Local criterion means (cargo bench --bench throttle_bench, Windows x86_64, Rust stable):

• Single-throttle try_acquire (uncontended): ~27 ns — one atomic compare-and-swap
• Per-key lookup, 10 000 live keys: ~70 ns — hash, shard read lock, map get, acquire

Where It Fits

throttle-net is the outbound resilience layer.

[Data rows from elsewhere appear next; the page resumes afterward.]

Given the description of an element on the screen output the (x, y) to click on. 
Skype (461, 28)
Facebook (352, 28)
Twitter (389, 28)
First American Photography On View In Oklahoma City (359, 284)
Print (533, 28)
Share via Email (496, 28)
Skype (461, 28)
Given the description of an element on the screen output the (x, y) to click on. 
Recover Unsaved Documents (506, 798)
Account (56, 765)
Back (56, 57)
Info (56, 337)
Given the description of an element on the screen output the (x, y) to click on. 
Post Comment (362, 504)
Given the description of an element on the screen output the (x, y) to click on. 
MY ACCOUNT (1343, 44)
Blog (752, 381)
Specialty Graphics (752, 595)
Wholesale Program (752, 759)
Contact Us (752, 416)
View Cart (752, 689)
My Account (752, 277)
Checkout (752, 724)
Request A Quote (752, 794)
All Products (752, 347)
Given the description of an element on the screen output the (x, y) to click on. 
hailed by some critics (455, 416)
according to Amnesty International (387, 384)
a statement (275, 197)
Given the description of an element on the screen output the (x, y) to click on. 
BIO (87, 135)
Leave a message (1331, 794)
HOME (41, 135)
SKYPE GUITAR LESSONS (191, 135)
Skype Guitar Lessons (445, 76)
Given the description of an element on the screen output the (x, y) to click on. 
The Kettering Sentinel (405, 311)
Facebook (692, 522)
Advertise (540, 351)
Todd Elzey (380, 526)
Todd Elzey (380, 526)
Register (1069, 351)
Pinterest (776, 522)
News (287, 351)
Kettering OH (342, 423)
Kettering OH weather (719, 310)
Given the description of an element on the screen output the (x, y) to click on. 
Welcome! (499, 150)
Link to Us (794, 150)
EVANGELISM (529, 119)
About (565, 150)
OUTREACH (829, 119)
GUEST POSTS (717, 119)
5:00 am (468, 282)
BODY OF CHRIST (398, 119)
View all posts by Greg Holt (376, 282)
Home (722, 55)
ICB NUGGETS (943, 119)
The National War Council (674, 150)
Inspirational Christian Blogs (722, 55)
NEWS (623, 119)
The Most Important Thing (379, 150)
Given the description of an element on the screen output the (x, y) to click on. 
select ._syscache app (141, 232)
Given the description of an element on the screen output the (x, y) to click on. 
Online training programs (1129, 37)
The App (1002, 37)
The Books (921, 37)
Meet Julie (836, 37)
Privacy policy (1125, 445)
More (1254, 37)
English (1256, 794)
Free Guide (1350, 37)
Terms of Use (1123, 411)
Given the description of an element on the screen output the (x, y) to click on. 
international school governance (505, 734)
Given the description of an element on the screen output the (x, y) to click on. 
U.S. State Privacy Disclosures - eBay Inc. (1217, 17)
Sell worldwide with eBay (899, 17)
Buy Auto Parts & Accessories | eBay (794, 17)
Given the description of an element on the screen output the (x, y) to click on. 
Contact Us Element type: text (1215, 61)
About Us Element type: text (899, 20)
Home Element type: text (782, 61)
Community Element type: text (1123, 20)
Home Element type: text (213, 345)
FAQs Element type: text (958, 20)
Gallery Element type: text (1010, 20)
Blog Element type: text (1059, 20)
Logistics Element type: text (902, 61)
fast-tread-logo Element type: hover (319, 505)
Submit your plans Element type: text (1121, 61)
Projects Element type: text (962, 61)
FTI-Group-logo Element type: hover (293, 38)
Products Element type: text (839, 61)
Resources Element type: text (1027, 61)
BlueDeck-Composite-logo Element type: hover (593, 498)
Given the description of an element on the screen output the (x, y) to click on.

It is used by:

• rate-net — the inbound counterpart; throttle-net is outbound
• pack-io / network-protocol — clients that call rate-limited downstreams
• AVA / agent-provider — LLM API budgeting with multi-dimensional token limits
• Hive DB — cluster RPC backpressure and downstream protection

It stays foreign-compatible: the obvious default for "I need to call an external API in Rust and not get banned."

Contributing

Before opening a PR, cargo fmt --all, cargo clippy --all-targets --all-features -- -D warnings, and cargo test --all-features must be clean. The runtime matrix must also build and test on smol (cargo test --no-default-features --features smol) and the no_std core must build (cargo build --no-default-features). Hot-path changes require a criterion benchmark; correctness-critical paths require property and/or loom tests.